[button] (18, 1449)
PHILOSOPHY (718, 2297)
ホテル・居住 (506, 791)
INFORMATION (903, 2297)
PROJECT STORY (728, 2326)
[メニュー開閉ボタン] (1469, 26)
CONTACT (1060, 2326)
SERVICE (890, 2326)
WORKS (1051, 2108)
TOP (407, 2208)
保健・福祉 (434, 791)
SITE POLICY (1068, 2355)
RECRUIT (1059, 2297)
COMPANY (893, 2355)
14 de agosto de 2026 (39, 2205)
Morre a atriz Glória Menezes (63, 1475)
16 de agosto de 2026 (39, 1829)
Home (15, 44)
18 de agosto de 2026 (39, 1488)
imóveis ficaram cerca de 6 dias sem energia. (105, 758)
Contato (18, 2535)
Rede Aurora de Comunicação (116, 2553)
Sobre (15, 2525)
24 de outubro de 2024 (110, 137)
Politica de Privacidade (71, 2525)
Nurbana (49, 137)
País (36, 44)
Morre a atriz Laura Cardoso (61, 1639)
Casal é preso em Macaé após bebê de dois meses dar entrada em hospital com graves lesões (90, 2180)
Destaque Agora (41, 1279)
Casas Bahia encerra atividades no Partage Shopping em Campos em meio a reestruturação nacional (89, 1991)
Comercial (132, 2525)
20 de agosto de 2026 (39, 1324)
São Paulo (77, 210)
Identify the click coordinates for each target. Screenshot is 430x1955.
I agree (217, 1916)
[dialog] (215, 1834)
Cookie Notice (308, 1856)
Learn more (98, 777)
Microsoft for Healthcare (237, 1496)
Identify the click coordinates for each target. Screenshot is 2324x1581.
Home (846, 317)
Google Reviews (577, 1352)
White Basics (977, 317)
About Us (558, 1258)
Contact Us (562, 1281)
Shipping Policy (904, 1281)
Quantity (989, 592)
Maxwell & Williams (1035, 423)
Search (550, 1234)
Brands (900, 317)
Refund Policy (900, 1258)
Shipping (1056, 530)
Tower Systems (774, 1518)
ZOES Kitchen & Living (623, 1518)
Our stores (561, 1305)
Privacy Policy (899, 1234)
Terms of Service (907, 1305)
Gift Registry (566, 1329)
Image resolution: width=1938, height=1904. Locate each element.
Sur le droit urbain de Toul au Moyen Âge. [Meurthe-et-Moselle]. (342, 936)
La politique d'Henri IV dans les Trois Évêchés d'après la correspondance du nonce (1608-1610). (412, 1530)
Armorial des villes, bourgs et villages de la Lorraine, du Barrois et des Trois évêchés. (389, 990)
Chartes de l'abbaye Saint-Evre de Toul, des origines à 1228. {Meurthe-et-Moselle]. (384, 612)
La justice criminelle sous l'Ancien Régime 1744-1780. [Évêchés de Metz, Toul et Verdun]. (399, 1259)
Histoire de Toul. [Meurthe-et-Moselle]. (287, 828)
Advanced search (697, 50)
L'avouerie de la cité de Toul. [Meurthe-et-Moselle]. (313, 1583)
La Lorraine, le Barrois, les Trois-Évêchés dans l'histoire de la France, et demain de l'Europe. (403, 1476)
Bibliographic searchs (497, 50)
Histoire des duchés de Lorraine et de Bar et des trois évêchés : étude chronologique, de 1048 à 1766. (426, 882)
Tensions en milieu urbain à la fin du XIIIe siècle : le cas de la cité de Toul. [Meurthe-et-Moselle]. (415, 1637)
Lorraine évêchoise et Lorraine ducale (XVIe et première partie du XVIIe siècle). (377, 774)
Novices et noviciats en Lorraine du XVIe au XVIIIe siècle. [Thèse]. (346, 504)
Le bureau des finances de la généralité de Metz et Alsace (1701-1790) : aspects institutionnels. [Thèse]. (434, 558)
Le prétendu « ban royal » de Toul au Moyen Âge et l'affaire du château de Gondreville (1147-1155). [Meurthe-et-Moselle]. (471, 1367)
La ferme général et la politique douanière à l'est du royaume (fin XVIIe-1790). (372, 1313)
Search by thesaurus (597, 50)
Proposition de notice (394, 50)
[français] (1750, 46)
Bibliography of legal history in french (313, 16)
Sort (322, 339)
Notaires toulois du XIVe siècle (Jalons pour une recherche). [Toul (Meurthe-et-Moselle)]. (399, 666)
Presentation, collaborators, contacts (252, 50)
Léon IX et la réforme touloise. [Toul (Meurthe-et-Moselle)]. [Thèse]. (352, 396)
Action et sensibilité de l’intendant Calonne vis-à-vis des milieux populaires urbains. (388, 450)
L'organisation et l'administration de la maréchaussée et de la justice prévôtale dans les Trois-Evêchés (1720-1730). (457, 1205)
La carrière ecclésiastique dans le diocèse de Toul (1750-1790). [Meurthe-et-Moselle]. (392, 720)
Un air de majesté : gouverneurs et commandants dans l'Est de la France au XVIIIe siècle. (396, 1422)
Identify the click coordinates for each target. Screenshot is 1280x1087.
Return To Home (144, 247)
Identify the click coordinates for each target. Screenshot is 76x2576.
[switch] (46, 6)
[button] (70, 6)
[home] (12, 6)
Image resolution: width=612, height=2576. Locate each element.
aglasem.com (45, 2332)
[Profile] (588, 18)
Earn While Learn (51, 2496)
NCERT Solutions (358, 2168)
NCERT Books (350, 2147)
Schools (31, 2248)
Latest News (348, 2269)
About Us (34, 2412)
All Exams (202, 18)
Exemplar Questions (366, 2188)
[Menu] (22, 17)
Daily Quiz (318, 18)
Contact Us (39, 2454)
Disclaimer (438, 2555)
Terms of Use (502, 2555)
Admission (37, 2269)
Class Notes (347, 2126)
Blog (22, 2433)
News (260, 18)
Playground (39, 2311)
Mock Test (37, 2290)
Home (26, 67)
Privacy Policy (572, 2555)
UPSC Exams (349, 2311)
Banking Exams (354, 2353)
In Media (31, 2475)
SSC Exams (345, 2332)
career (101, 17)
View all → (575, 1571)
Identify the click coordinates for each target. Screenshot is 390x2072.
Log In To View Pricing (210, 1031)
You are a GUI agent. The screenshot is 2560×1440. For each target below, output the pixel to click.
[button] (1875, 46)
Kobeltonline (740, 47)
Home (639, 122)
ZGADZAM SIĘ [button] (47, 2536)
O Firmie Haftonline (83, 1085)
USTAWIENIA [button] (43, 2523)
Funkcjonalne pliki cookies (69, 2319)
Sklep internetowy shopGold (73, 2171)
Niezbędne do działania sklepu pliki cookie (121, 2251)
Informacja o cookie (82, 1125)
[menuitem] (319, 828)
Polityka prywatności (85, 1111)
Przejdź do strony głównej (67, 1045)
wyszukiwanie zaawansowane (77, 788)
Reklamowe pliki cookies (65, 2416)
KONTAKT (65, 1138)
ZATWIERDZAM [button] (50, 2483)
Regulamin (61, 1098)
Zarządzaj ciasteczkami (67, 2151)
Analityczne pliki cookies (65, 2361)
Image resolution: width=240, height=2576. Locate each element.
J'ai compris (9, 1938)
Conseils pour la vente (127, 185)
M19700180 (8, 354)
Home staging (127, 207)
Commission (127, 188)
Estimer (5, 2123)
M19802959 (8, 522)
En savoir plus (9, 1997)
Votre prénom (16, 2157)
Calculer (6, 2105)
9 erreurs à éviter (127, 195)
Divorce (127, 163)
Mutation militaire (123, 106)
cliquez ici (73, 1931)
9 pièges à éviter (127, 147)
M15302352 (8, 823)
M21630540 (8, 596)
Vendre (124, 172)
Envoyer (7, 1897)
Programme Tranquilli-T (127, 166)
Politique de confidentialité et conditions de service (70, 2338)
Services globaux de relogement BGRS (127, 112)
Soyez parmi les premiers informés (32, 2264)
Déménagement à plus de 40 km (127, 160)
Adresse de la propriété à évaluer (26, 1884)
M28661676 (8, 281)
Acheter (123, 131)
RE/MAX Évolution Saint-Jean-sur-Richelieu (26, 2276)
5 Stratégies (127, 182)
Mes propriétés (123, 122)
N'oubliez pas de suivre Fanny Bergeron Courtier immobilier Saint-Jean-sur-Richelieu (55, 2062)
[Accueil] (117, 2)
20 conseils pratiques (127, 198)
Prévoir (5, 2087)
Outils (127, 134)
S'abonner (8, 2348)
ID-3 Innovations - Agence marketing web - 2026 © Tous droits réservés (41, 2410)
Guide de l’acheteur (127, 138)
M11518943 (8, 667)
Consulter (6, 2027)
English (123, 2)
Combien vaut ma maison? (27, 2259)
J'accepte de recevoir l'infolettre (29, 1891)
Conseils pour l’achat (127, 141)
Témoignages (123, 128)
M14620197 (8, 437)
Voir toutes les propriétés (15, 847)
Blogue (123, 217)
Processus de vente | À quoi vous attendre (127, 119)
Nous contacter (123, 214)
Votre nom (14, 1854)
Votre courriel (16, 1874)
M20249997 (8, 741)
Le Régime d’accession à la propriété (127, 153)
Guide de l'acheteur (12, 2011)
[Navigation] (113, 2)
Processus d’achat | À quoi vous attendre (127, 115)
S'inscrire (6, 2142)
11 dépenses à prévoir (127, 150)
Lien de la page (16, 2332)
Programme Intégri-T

How to complete this task. Within the listing above, locate the line containing "[button] (70, 6)" and the line containing "View all → (575, 1571)". Reproduce those two lines and all lines between them exactly, with nothing added.

Solved problem.
[button] (70, 6)
[home] (12, 6)
Image resolution: width=612, height=2576. Locate each element.
aglasem.com (45, 2332)
[Profile] (588, 18)
Earn While Learn (51, 2496)
NCERT Solutions (358, 2168)
NCERT Books (350, 2147)
Schools (31, 2248)
Latest News (348, 2269)
About Us (34, 2412)
All Exams (202, 18)
Exemplar Questions (366, 2188)
[Menu] (22, 17)
Daily Quiz (318, 18)
Contact Us (39, 2454)
Disclaimer (438, 2555)
Terms of Use (502, 2555)
Admission (37, 2269)
Class Notes (347, 2126)
Blog (22, 2433)
News (260, 18)
Playground (39, 2311)
Mock Test (37, 2290)
Home (26, 67)
Privacy Policy (572, 2555)
UPSC Exams (349, 2311)
Banking Exams (354, 2353)
In Media (31, 2475)
SSC Exams (345, 2332)
career (101, 17)
View all → (575, 1571)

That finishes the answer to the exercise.